N K N K - 5 months ago 14
SQL Question

Executing the stored procedure causes error

I have a stored procedure in which I want to get the

reportdate
while executing.

I pass one parameter to the stored procedure for executing it,. I pass it like this

exec UserReportData '10-06-2016'


but I get an error:


The conversion of a char data type to a datetime data type resulted in an out-of-range datetime value.

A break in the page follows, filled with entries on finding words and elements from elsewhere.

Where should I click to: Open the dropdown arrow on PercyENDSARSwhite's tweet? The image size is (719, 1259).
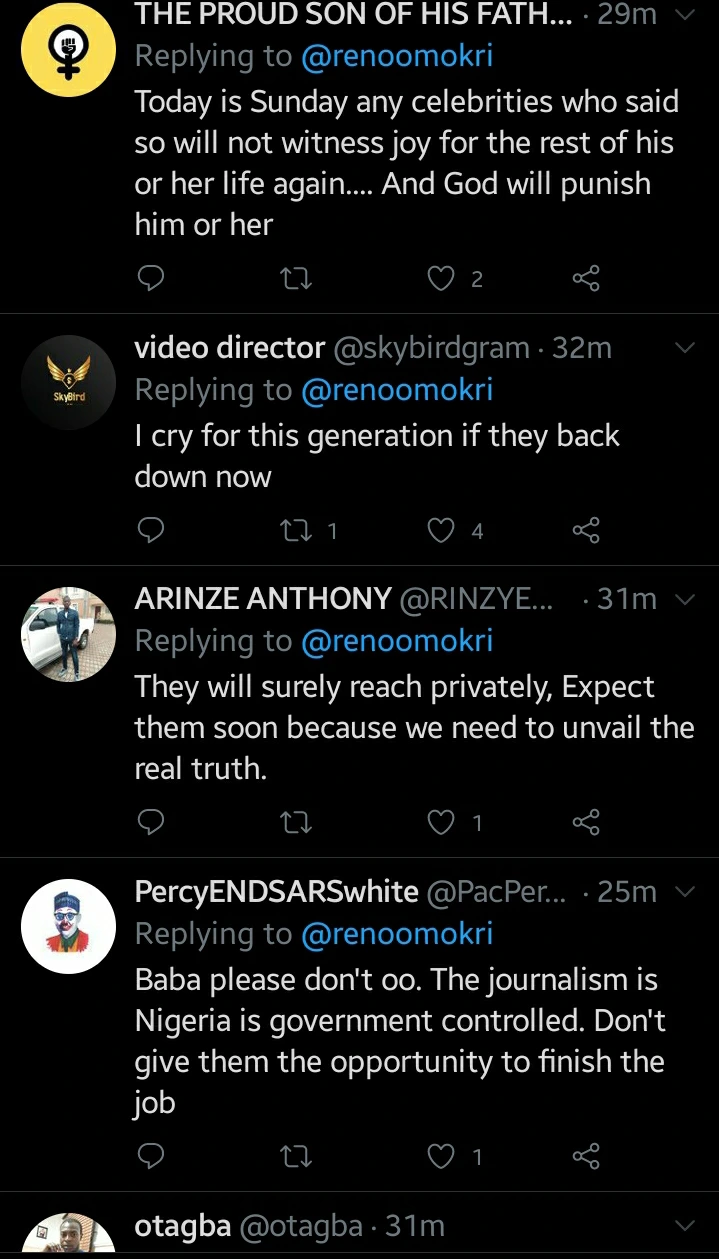(x=685, y=891)
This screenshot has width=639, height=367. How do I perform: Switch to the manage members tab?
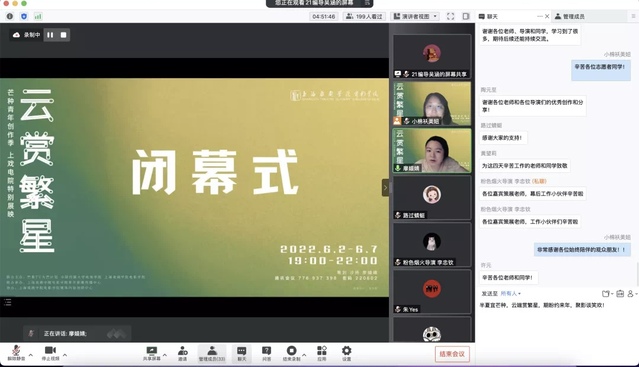pyautogui.click(x=570, y=16)

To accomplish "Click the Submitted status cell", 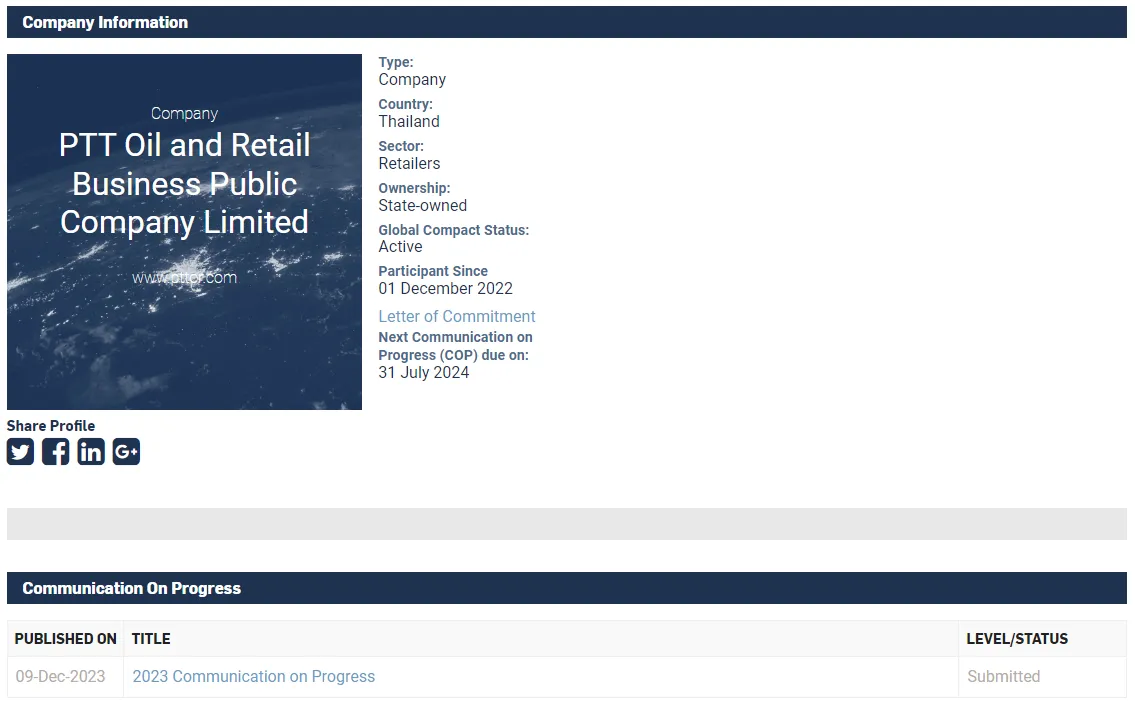I will pos(1003,677).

This is my stored procedure:

ALTER PROCEDURE [dbo].[UserReportData]
@As_ONDATE Datetime
AS
BEGIN
DECLARE @REPORTDATE datetime
--DECLARE @OPENING INT

SELECT *
INTO #temptable
FROM
(SELECT
a.CUser_id, b.User_Id, a.U_datetime AS REPORTDATE
FROM
inward_doc_tracking_trl a, user_mst b
WHERE
a.CUser_id = b.mkey
AND CONVERT(varchar(50), a.U_datetime, 103) = @As_ONDATE) AS x

DECLARE Cur_1 CURSOR FOR
SELECT CUser_id, User_Id
FROM #temptable

OPEN Cur_1

DECLARE @CUser_id INT
DECLARE @User_Id INT

FETCH NEXT FROM Cur_1 INTO @CUser_id, @User_Id

WHILE (@@FETCH_STATUS = 0)
BEGIN
SELECT CONVERT(varchar(50), U_datetime, 103)
FROM inward_doc_tracking_trl
WHERE CONVERT(varchar(50), U_datetime, 103) = @As_ONDATE

UPDATE #temptable
SET REPORTDATE = @REPORTDATE
WHERE CUser_id = @CUser_id
AND User_Id = @User_Id

FETCH NEXT FROM Cur_1 INTO @CUser_id, @User_Id
END

CLOSE Cur_1
DEALLOCATE Cur_1

SELECT * FROM #temptable

DROP TABLE #temptable
END


Kindly help me know what is the cause of the error.

Answer

The various settings (language, date format) only influence how the DateTime is shown to you in SQL Server Management Studio - or how it is parsed when you attempt to convert a string to a DateTime.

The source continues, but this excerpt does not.